The conversation highlighted how neurodivergent women experience more intense perimenopause symptoms due to nervous system sensitivity. Sensory overload becomes overwhelming - from cooking exhaust fans to children's noise levels. Rejection sensitive dysphoria, already challenging for ADHD individuals, intensifies with hormonal fluctuations, making criticism feel devastating.
Dixon's therapeutic approach combines traditional counseling with EMDR (Eye Movement Desensitization and Reprocessing) therapy, which uses bilateral stimulation to help reprocess trauma. This technique proves particularly effective for both mental health recovery and physical conditions like pelvic pain where trauma responses interfere with healing.
The discussion addressed the "menno divorce" phenomenon, with Dixon explaining that divorce often results from pre-existing relationship issues becoming intolerable once women stop accommodating poor treatment. Perimenopause doesn't cause problems but reveals them, giving women clarity about what they will and won't accept.
Dixon stressed that neurodivergent women require specialized menopause care, describing them as "orchids" who need delicate handling during hormone therapy. The combination of hormonal treatment with mental health support often provides the best outcomes, with some women needing long-term antidepressant therapy as a "safety net" alongside hormone replacement.
Highlights:
Why ADHD gets missed in girls due to internal vs. external symptoms.

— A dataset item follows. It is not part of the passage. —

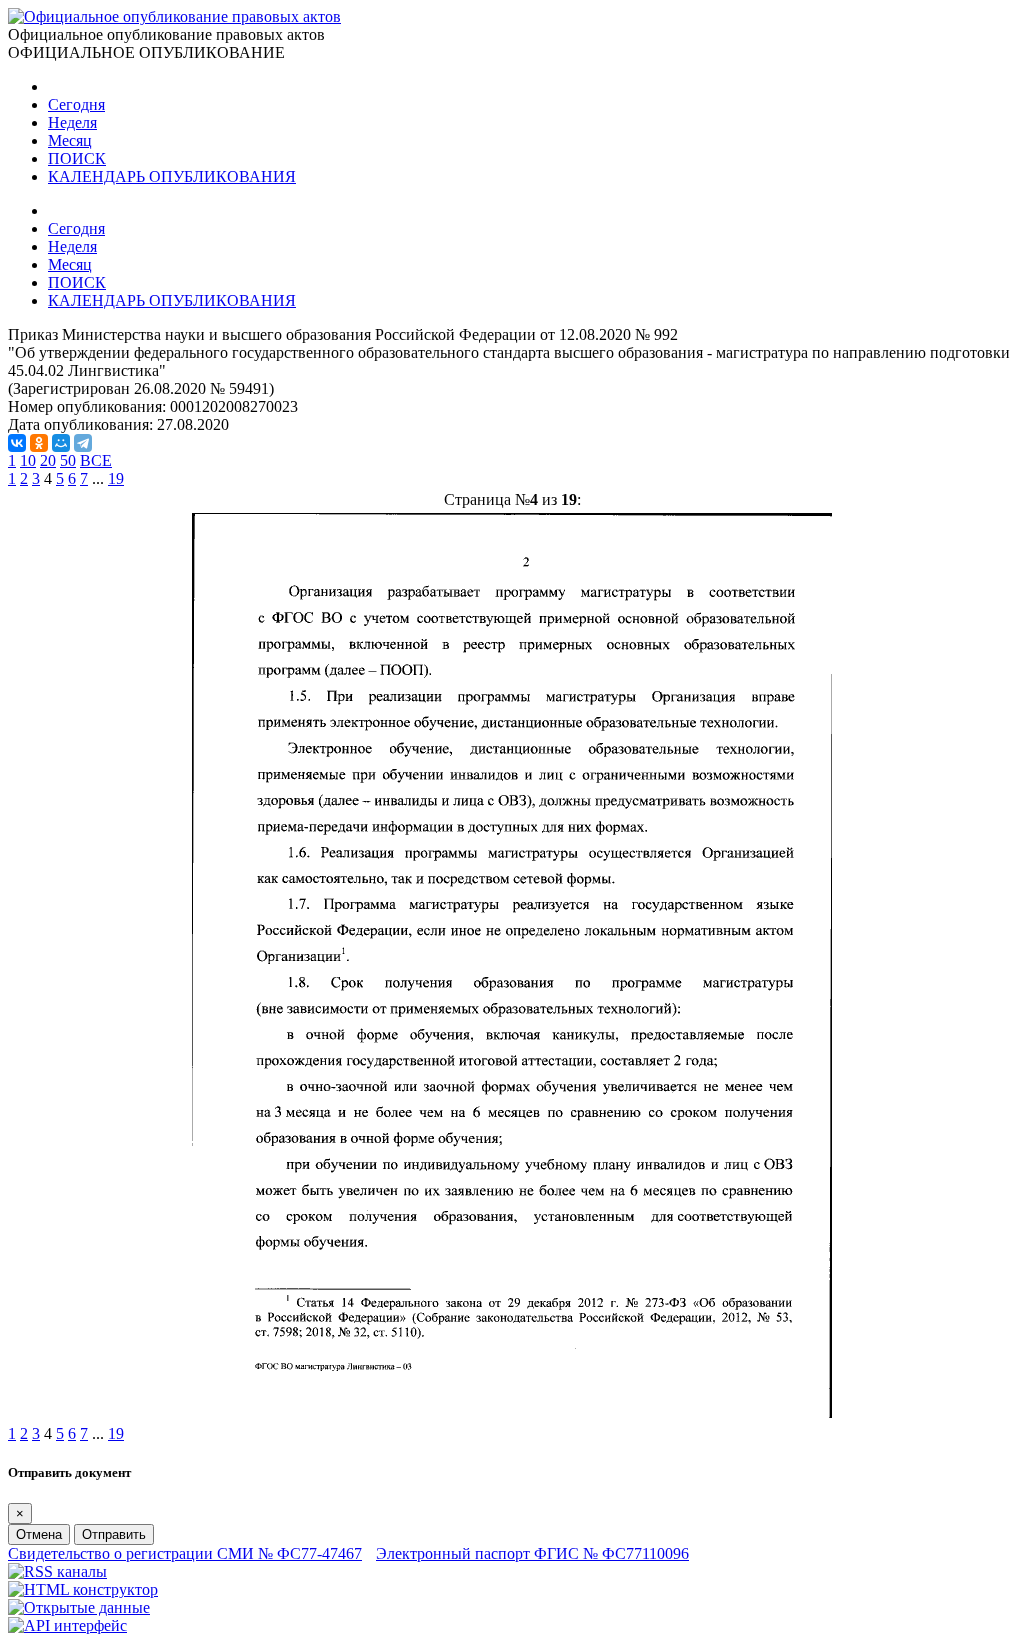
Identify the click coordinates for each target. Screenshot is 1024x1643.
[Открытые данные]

The "ugly perimenopause" requiring immediate mental health intervention.
Sensory overload and rejection sensitivity intensifying with hormone changes.
EMDR therapy for trauma processing and pelvic pain recovery.
How menopause empowerment reveals relationship problems rather than causing them.
Neurodivergent women needing specialist hormone care and patience with treatment.
The importance of combining hormone therapy with mental health support.
Suicide risk peaks between ages 46-54 in women.